Wednesday, May 9, 2012

The happy family

Last Saturday, 7pm, I was standing at the exit of a department store telling M that I had to take a cab home. I couldn't stay out with him to take advantage of the babysitter even one more minute because my hips, my tailbone, my thighs, my upper legs were in so much randomly flashing pain.

Tears started to well in my eyes upon giving in to the fact that my back pain was back. My first thought was extreme disappointment that I had spent half of my days the last 2 weeks resting lying down to try to avoid this.

Next thought, more disappointment that I would have to cancel a trip to meet M for his birthday at the end of a business trip this weekend. Complete disappointment. Feeling like I was letting down his birthday.

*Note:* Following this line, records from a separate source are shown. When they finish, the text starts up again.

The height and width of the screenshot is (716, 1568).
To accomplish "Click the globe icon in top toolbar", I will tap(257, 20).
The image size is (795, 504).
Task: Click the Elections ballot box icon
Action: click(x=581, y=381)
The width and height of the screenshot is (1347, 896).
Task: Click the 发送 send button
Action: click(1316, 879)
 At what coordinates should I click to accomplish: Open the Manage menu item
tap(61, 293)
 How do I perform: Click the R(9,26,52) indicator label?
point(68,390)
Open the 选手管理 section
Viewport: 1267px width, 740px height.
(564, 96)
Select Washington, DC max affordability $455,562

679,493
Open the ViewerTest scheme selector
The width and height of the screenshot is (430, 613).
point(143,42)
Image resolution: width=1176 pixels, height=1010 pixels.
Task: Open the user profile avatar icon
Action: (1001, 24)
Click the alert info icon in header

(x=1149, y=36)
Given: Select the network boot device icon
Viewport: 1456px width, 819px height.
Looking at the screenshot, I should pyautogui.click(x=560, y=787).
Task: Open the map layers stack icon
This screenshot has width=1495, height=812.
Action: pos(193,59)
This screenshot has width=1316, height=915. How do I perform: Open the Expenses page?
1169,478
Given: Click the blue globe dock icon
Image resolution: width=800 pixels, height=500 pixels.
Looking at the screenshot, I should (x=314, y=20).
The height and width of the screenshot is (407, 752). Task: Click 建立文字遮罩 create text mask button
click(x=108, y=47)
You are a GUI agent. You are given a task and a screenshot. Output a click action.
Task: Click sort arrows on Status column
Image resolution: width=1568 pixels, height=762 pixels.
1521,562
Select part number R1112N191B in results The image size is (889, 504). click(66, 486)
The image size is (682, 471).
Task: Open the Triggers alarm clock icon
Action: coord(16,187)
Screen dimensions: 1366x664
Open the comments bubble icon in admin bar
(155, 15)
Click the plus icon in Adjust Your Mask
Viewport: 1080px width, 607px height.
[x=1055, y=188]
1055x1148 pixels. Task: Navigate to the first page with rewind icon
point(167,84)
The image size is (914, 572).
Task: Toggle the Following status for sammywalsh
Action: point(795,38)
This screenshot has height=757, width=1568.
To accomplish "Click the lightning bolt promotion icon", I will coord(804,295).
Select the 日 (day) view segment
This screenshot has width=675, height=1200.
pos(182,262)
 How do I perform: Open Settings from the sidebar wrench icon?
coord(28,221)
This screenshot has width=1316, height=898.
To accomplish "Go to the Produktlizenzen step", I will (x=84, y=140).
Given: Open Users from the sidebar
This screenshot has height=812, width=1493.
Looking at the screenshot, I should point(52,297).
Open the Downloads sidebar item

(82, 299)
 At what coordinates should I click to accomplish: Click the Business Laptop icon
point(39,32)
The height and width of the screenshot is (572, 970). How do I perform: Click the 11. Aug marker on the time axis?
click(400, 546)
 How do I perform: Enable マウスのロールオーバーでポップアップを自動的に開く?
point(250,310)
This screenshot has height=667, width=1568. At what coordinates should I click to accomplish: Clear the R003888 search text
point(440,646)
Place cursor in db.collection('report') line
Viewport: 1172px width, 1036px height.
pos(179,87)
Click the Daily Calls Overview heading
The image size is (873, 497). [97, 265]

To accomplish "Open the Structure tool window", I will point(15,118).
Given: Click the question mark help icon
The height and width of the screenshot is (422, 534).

After that, the thought that I had to go home and lay down as soon as possible because I need to be able to sit on a plane in a few weeks to go on holiday. I just have to. We need to make to that beach, and play in the sand, and sit in the sun, and eat great food and just hang out, because that family is the happy family. The one that lives in Europe and travels. The one that is doing fine. How am I so sure? Well, they're on holiday of course! See them? Yes, the lightly laughing ones with the lovely simple picnic of artisanal foods from the local market. How will they ever decide which sea shells to bring home and which to leave?

Sure there was a miscarriage this year, but maybe they'll try again. That second child, an even bigger indicator that they are all alright, because if you're not alright, you can't go and have yourself another kid. That would be crazy. And irresponsible. Responsible people, who are not just asking for trouble from fate, take into account their limitations when they make decisions.

Irresponsible people end up on Judge Judy, Nanny 911, and pretty much any reality show out there. 

But my back had different ideas about this all. The herniated disc I was so sure I'd successfully nursed back to health over the last year, was back. And for days now I haven't been able to even pick up the child I have. Or get her meals. I can just about get her diaper changed and her dressed for school in the morning. If it is a poopy diaper, yeah, sorry, I'm out. I can't support my upper torso with my back yet, so I need to use one of my arms to lean on. And if you have ever changed a mushy poopy diaper, try imagining that fiasco.

I could seriously restrict the fiber in this child's diet, and gain back another competency. Harder poops detach themselves from a baby butt without much wiping. As for the little, round, diaper escape artists, as long as they stay intact, we're fine. You can catch them after the butt is safely re-diapered. Houston, we have no problem.

But as I spend more hours laying down - around 70 now - I'm starting to realize I may need to redefine what I can do again. Like I had to do with depression. So far these are but tiny, fleeting thoughts pushing their way into my brain while I try to distract myself with bad movies, worse TV and pointless websites. Oh, and an endless game on my iPhone.

What if I now have to become the woman with depression and back problems, who decided not to have another child because our family just couldn't handle it? What will that say about me, about our family? Why do I care? How do I take the desire to have had a second, look-how-normal-and-great-we-are child out of my picture of the happy family? Or my having a job right now? Or a number of other things that I think I want, but am not always sure why?

I can spend inordinate amounts of energy trying to craft the perfect-looking, certifies-me-as-happy life, without sitting down and looking at where true happiness will come from. I finally laminated a Richard Scary getting-dressed-in-the-morning checklist for A today. And luckily, I remembered to turn off the laminator. That is going to have to do it for the happy checkbox.

Well this post represents some 30 minutes gone, that I probably should have filled watching another Portlandia episode.